In summary, this study used a translational approach to show that the HC positively couples to a frontoparietal control network during spatial WM processing. Coupling strength of this network during training significantly predicted spatial WM capacity in an independent task but showed no association with visual WM performance. This indicates that HC–DLPFC coupling may be a systems-level correlate specific to spatial WM performance that can be found in several species. Impaired information processing during WM has been found to be a core cognitive deficit in schizophrenia (Barch and Ceaser, 2012) and has also been observed during normal aging (Nagel et al, 2009).
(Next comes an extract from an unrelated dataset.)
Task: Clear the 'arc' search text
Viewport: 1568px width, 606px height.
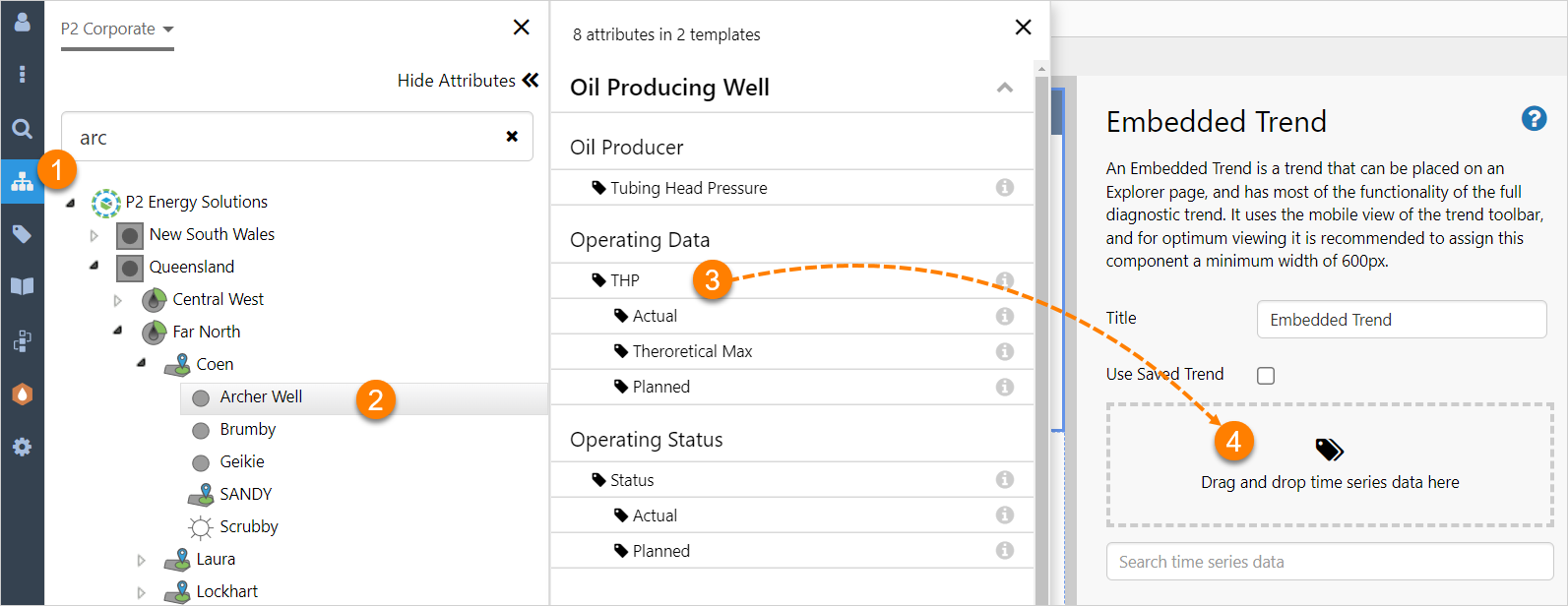Action: [512, 137]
Virtual navigation paradigms have already been successfully used in aged subjects and in clinical populations (Konishi et al, 2013; Sneider et al, 2013; Spieker et al, 2012; Yuan et al, 2014). Although there are currently no established treatments for such deficits, the use of this translational paradigm in affected populations is expected to help identify the neural correlates of WM impairment and may ultimately inform novel treatments (Millan et al, 2012). It is important to keep in mind that this paradigm may have to be modified for different populations depending on the exact research question being asked. The ceiling effect (with respect to test performance) in this study was introduced to increase the homogeneity of our data set, which was desirable for the imaging analyses. However, the level of task difficulty may have to be adjusted for a specific population if translational research aims to either use performance during retrieval as a measure of treatment effects on the spatial WM system or if this parameter is used to compare spatial WM performance across populations. Similarly, the use of HC–DLPFC coupling during training as a biomarker for treatment effects on spatial WM networks can only be interpreted in conjunction with external behavioral parameters if there is no effect on maze performance.

FUNDING AND DISCLOSURE

This work was funded through a grant from the German Ministry of Education and Research (BMBF, 01GQ1003B) and from the German Science Foundation (DFG, Du 354/6-1, Du 354/7-2). The funders had no role in study design, data collection and analysis, decision to publish, or preparation of the manuscript. AM-L has received consultant fees and travel expenses from Alexza Pharmaceuticals, AstraZeneca, Bristol-Myers Squibb, Defined Health, Decision Resources, Desitin Arzneimittel, Elsevier, F. Hoffmann–La Roche, Gerson Lehrman Group, Grupo Ferrer, Les Laboratoires Servier, Lilly Deutschland, Lundbeck Foundation, Outcome Sciences, Outcome Europe, PriceSpective, and Roche Pharma, and has received speaker’s fees from Abbott, AstraZeneca, BASF, Bristol-Myers Squibb, GlaxoSmithKline, Janssen- Cilag, Lundbeck, Pfizer Pharma, and Servier Deutschland. The remaining authors declare no conflict of interest.